The lines you should transcribe are those from the one containing "Task: Open the Texture properties checker tab" to the end of the listing below, exactly, with pictures left out.
══════════════════════════════
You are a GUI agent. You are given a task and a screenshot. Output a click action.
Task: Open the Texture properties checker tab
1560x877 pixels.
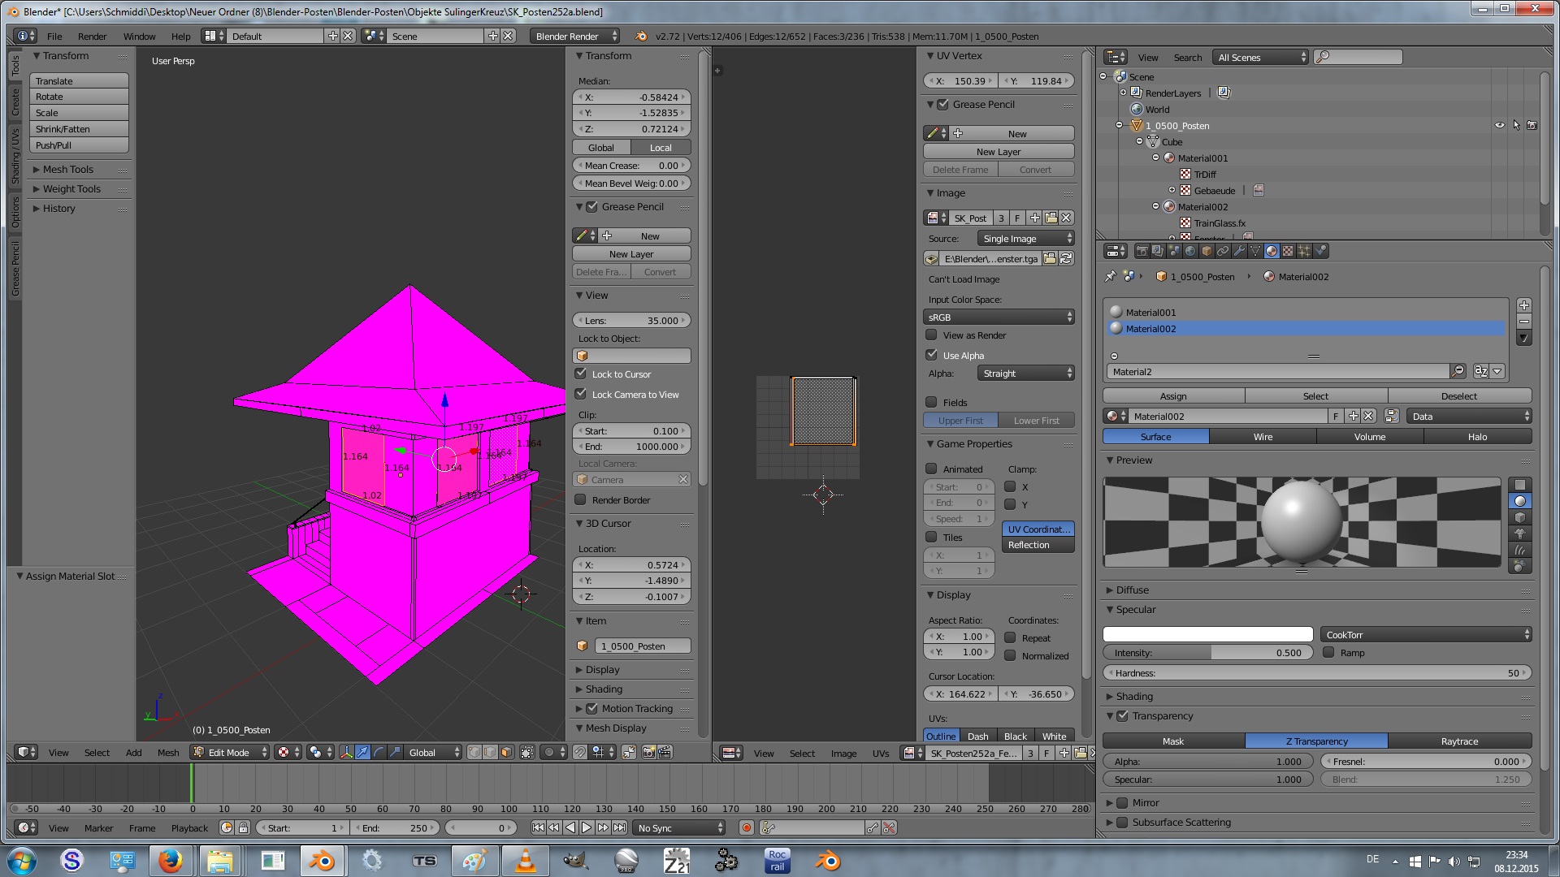[x=1288, y=251]
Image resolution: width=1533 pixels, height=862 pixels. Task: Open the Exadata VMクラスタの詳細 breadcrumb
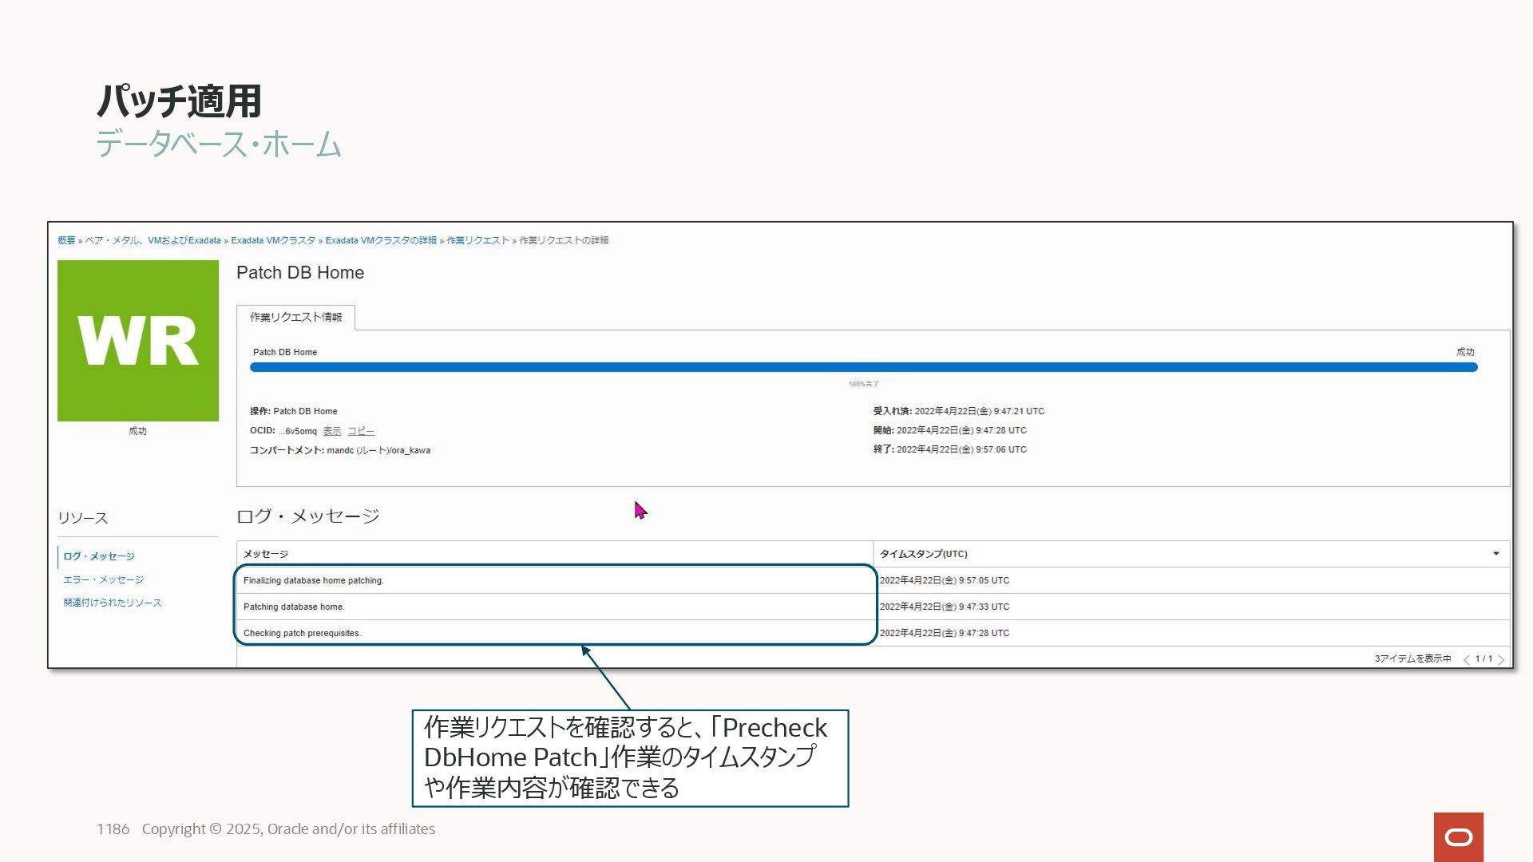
══════════════════════════════
Exercise solution —
Task: Open the Texture properties checker tab
1560x877 pixels.
[x=1288, y=251]
Image resolution: width=1533 pixels, height=862 pixels. Task: Open the Exadata VMクラスタの詳細 breadcrumb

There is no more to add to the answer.